Paul Goodyer - US grants

Primary disorders of renal development account for nearly 20% of children who require treatment for end-stage renal disease. In some there is selective growth failure of renal tissue (eg. renal hypoplasia), while in others, it is the pattern of cellular growth which is deranged (eg. renal dysplasia, cystic kidneys) . In this application we propose studies of specific cell surface molecules which may regulate cell proliferation (Epidermal growth factor receptor; EGF-R) and cell attachment (E-Cadherin; E-Cad) during nephrogenesis. We will utilize monolayer and organotypic culture of human fetal kidney (HFK) to examine the developmental biology of these molecules. We will also characterize the pattern of E-Cad and EGF-R gene expression in normal and cystic kidney to determine whether a perturbation of these critical regulatory proteins might contribute to the pathogenesis of cystic kidney diseases. Specific experiments include: A) Localization of TGF-Alpha and EGF-R in human fetal kidney by In Situ hybridization and immunohistochemistry.
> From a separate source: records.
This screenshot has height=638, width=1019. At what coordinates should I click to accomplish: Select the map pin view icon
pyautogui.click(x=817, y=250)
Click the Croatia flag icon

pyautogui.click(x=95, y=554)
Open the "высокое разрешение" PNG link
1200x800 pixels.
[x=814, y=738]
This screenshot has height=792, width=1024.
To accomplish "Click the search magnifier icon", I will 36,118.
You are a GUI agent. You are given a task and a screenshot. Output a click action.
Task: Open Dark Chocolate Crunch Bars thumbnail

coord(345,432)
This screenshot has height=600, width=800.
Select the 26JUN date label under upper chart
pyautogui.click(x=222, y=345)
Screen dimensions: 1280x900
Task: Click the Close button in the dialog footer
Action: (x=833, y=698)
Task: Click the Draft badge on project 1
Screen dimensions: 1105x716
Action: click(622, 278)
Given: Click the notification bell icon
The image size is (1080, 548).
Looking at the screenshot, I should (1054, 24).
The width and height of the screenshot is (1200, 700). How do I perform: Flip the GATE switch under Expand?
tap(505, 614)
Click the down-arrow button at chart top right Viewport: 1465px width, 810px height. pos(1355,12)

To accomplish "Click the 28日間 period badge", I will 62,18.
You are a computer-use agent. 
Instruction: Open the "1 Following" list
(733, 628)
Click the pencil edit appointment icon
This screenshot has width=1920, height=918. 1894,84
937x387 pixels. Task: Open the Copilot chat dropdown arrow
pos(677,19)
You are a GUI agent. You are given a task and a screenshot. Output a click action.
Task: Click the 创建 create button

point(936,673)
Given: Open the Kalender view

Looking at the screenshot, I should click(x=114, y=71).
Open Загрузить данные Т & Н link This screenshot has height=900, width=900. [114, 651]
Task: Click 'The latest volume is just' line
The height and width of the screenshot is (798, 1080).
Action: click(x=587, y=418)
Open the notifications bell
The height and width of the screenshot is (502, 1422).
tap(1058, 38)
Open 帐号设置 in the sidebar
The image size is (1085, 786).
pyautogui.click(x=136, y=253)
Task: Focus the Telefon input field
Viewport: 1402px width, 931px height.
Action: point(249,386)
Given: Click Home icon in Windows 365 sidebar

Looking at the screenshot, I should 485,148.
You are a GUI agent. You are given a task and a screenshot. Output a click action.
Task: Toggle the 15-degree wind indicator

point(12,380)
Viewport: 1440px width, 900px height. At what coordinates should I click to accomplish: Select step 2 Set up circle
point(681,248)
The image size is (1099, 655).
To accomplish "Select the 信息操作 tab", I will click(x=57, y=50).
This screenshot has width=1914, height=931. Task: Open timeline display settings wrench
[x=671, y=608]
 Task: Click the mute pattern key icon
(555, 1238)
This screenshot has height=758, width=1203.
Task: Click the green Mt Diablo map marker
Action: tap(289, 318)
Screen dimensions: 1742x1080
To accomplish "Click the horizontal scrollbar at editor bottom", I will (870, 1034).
B) Study of EGF-R regulation in cultured human fetal kidney cells and its control by Wilms' tumour gene and nerve growth factor. C) Regulation of E-Cad in HFK cells and the effect of E-Cad inhibition on HFK cell proliferation and human fetal explant morphogenesis. D) The integrity of EGF-R and E-Cad expression in autosomal dominant polycystic kidney and multicystic/dysplastic kidney. These studies are part of our long-term goal to define the cascade of molecular signals which regulate normal development of human kidney, and which, if perturbed, lead to congenital renal disease.